You have to be a bit determined to get here. Tucked away on the southern coast of the Llyn Peninsula and after a couple of miles on narrow lanes, you reach one of Wales’ prettiest manor houses – Plas yn Rhiw. The 17th century Tudor/Georgian style manor house and terraced garden overlook the beach of Porth Neigwl, Cardigan Bay and Llŷn Peninsula in Gwynned, northwestern Wales. The history of the estate goes back even further to neolithic times and today is under the care of the National Trust .
Now, when you hear manor house you might think of stately homes with columns at the front, lion flanked stairs leading up to an impressive entrance and big windows through which you can see rich paintings and chandeliers. A Welsh manor house in a location like this is somewhat smaller and more solid build but what it might lack in size and grandeur it sure gains in atmosphere and charm. Unfortunately, you are not allowed to take any photographs inside but let me show you around the grounds.

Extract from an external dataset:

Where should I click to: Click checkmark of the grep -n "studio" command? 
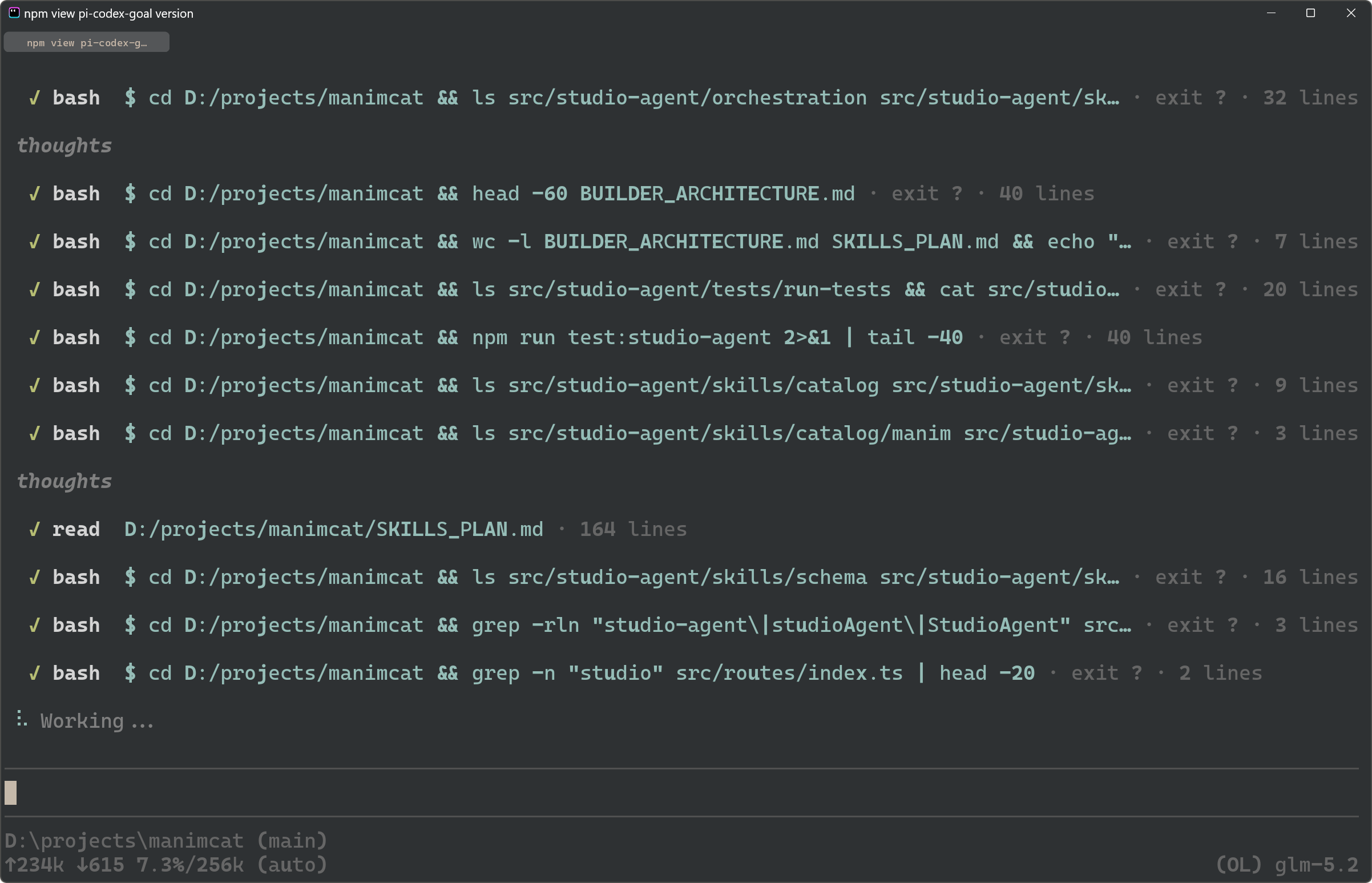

The 17th century house was built for a descended from a ninth-century King of Powys and from there passed through the family until 1874, when it was bought and occupied by a series of tenants.
After being abandoned it was finally acquired by the Keating Sisters in 1939 who restored the building and recreated the garden. Big supporters of the Council for the Protection of Rural Wales, they donated the surrounding land of the estate to the National Trust in 1946 and Yn the rest of the property in 1952.
After indulging in a cream tea we headed back home (I was travelling with my parents) when my dad said: “Oh, what’s this with a star on the map, shall we stop there?” (See, that’s one of the perks about travelling old-style with a map instead of a naviagation system, you notice things you otherwise wouldn’t.) It was Penarth Fawr, a medivial hall house with thick stone walls, high ceiling and beautiful timberwork. Today it is under the care of Cadw and was definitely worth our little detour.